(Pixel coordinate grounding data)
══════════════════════════════

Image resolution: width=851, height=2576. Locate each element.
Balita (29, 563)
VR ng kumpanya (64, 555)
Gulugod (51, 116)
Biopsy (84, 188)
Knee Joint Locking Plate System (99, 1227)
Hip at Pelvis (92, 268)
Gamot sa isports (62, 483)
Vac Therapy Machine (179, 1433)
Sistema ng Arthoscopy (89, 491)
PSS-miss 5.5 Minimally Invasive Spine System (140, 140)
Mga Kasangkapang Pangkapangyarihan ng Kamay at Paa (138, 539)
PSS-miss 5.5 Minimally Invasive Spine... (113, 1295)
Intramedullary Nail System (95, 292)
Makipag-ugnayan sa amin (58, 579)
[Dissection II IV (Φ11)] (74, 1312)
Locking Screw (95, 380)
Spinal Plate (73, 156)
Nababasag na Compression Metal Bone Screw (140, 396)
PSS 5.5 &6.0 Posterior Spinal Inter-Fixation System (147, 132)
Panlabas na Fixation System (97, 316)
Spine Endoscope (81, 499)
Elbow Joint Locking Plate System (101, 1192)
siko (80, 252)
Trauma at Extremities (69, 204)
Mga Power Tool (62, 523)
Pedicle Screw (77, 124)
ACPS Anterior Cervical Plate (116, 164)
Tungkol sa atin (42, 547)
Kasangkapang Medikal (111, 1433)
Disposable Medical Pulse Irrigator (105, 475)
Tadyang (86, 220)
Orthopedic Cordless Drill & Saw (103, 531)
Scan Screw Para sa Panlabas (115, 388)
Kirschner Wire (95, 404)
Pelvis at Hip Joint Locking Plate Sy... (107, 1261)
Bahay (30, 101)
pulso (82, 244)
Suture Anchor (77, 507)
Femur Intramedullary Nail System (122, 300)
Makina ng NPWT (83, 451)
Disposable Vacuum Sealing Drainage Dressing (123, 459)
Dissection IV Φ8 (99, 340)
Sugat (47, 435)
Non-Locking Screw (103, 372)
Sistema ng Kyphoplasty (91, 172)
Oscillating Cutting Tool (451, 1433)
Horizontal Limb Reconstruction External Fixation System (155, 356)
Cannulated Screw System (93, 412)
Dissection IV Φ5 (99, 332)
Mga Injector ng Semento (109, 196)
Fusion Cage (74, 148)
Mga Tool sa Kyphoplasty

══════════════════════════════

- Exercise -
What you give back should be exactly the lines of the entries above from the one containing "Makina ng NPWT (83, 451)" to the end, and nothing more.

- Result -
Makina ng NPWT (83, 451)
Disposable Vacuum Sealing Drainage Dressing (123, 459)
Dissection IV Φ8 (99, 340)
Sugat (47, 435)
Non-Locking Screw (103, 372)
Sistema ng Kyphoplasty (91, 172)
Oscillating Cutting Tool (451, 1433)
Horizontal Limb Reconstruction External Fixation System (155, 356)
Cannulated Screw System (93, 412)
Dissection IV Φ5 (99, 332)
Mga Injector ng Semento (109, 196)
Fusion Cage (74, 148)
Mga Tool sa Kyphoplasty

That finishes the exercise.